Dataset records -
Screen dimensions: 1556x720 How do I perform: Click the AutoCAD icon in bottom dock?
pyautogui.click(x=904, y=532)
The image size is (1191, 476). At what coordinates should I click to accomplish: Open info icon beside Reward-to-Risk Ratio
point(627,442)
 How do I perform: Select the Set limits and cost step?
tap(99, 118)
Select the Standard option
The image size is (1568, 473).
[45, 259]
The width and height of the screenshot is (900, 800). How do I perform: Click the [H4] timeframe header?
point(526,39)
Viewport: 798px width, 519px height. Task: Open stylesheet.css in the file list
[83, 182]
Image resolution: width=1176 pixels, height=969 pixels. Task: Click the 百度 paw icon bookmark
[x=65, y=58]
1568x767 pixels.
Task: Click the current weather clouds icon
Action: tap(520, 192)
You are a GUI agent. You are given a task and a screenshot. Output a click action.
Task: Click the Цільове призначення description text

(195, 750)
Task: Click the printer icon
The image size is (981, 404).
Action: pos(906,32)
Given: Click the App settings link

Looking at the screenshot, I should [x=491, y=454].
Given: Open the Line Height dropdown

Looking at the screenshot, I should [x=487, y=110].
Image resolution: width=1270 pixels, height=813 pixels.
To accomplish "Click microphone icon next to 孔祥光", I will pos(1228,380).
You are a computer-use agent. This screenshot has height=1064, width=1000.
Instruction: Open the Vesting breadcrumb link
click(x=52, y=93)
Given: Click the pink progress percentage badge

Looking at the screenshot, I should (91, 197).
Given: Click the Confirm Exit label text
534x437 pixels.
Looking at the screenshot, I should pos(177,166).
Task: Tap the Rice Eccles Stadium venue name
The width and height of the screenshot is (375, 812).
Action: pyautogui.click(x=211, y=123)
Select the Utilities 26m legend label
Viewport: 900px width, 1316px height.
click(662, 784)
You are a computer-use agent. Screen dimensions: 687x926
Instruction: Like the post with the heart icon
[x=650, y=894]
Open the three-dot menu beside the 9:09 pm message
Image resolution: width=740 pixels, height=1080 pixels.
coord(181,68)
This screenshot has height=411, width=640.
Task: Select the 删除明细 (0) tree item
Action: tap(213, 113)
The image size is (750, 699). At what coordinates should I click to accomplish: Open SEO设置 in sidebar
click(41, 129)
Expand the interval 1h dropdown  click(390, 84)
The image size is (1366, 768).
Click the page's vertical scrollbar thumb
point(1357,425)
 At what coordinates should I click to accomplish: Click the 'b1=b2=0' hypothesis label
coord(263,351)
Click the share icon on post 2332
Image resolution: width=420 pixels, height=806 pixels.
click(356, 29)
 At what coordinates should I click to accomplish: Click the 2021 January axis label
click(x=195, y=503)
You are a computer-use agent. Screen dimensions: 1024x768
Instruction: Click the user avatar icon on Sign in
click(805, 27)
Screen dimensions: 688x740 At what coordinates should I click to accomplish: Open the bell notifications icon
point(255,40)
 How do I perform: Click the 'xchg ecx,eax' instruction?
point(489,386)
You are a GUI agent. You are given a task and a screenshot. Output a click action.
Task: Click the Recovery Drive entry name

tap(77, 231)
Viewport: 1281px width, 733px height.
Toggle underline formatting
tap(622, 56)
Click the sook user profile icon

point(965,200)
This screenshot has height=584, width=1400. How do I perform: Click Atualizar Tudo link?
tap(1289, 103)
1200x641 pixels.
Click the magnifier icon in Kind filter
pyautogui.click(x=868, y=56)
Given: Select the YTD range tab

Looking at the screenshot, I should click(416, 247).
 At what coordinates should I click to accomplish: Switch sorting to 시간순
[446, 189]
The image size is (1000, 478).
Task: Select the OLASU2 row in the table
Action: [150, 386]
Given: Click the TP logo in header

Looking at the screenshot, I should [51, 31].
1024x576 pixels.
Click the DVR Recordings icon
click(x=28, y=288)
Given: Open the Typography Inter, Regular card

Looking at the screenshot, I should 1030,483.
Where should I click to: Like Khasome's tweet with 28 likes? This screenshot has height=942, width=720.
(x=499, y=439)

What this task involves -
Only a number should be returned: the count of lines above that include "agent".

Written response -
5